* _What to produce_
Transcribe exactly the span of lines that begins the records and ends with the line holding "You are a computer-use agent. This", both boundary lines included.

Stored items from a collection:
⁂

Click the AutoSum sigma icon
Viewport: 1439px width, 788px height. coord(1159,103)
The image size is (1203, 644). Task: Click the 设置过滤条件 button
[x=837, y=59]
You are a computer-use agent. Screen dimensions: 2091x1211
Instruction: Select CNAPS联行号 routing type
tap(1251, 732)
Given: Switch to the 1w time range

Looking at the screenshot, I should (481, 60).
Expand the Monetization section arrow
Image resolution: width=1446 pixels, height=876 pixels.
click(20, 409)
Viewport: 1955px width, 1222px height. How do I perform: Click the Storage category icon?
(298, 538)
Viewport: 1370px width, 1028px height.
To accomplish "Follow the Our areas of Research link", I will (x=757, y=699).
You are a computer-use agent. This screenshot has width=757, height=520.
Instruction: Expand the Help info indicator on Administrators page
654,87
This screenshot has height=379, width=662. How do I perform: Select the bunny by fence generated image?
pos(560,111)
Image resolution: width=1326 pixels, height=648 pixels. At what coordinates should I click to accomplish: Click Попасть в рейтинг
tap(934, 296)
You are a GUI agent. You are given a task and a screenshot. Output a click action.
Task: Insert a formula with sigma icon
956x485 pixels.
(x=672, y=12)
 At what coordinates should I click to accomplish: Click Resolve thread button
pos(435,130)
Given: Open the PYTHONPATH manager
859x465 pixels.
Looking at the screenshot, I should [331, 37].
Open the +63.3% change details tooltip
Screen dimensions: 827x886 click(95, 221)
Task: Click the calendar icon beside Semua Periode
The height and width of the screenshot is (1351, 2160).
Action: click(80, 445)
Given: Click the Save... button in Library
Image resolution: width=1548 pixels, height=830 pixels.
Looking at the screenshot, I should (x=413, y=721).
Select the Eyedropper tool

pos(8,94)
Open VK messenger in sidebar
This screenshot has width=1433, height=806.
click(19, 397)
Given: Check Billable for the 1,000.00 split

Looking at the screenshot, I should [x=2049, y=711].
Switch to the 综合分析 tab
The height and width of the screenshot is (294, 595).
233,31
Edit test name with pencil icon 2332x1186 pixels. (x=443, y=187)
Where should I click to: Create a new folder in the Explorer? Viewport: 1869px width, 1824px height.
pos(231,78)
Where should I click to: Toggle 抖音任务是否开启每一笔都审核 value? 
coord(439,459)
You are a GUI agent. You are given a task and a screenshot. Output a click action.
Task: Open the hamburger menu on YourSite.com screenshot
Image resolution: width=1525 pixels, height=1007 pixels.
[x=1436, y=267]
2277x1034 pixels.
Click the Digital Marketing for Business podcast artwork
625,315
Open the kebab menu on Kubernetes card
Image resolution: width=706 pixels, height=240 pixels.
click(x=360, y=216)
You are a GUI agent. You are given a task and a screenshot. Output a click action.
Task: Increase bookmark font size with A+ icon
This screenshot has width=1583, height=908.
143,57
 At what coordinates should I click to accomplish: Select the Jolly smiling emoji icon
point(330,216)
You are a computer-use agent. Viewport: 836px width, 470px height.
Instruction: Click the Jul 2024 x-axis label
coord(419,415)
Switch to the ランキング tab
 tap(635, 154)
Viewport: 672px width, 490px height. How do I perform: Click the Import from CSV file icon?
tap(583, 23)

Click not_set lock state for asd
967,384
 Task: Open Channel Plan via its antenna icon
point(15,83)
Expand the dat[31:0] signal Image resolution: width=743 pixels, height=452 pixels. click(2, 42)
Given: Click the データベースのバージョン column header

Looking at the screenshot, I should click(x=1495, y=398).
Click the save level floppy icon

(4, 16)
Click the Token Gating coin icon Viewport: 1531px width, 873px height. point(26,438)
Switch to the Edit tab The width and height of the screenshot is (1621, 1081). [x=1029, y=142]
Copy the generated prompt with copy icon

⁂

* _Response to this exercise_
Click the AutoSum sigma icon
Viewport: 1439px width, 788px height. coord(1159,103)
The image size is (1203, 644). Task: Click the 设置过滤条件 button
[x=837, y=59]
You are a computer-use agent. Screen dimensions: 2091x1211
Instruction: Select CNAPS联行号 routing type
tap(1251, 732)
Given: Switch to the 1w time range

Looking at the screenshot, I should (481, 60).
Expand the Monetization section arrow
Image resolution: width=1446 pixels, height=876 pixels.
click(20, 409)
Viewport: 1955px width, 1222px height. How do I perform: Click the Storage category icon?
(298, 538)
Viewport: 1370px width, 1028px height.
To accomplish "Follow the Our areas of Research link", I will (x=757, y=699).
You are a computer-use agent. This screenshot has width=757, height=520.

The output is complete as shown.